INFORMATION SHOWN:
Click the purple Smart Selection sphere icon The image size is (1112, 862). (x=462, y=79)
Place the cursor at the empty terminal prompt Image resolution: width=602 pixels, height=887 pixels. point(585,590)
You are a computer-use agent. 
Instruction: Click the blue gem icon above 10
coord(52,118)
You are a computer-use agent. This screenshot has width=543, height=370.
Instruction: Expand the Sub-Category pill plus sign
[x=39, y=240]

--

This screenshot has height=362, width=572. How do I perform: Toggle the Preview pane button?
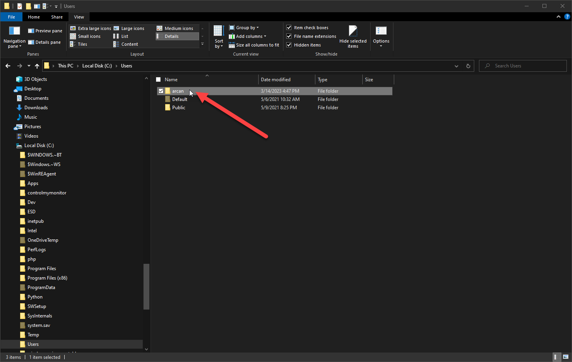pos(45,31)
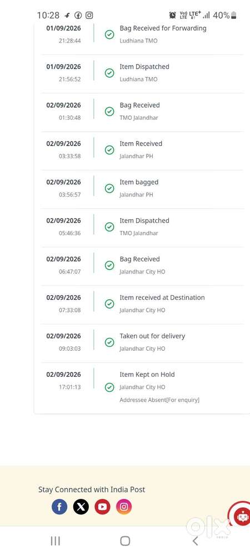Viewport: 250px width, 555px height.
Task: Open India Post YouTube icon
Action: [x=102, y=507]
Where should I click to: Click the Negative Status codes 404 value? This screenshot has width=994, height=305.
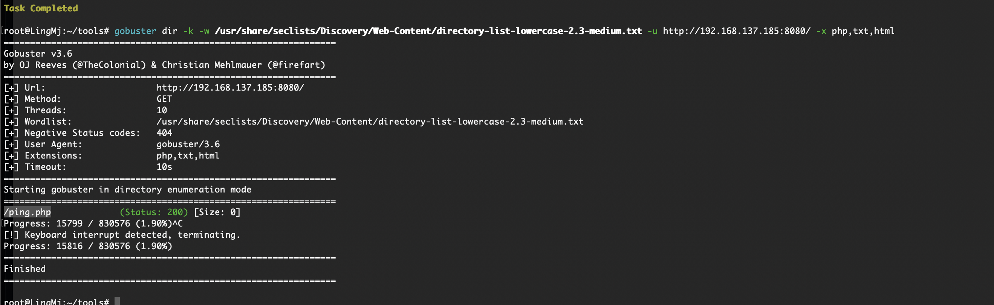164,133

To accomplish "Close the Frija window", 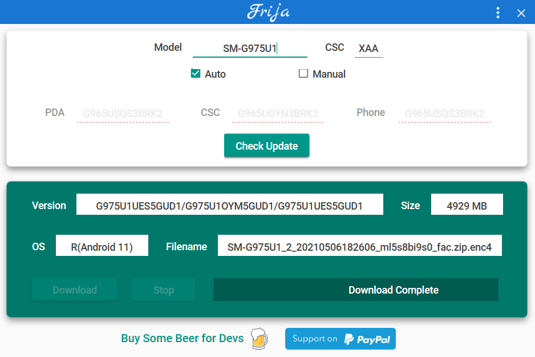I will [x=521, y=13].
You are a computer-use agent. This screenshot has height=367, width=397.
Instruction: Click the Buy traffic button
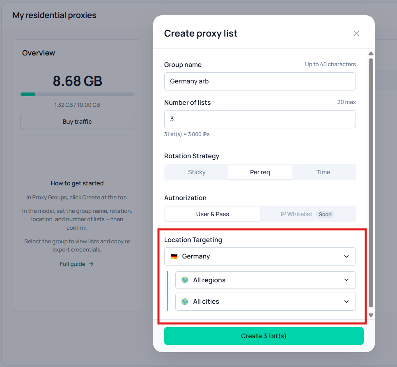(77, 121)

GOAL OF THE EXERCISE:
The answer must consist of each line in the entries above that includes "agent".

SOLUTION TO THIS PROBLEM:
You are a computer-use agent. 
You are a computer-use agent. This screenshot has width=543, height=370.
You are a computer-use agent. This screenshot has height=367, width=397.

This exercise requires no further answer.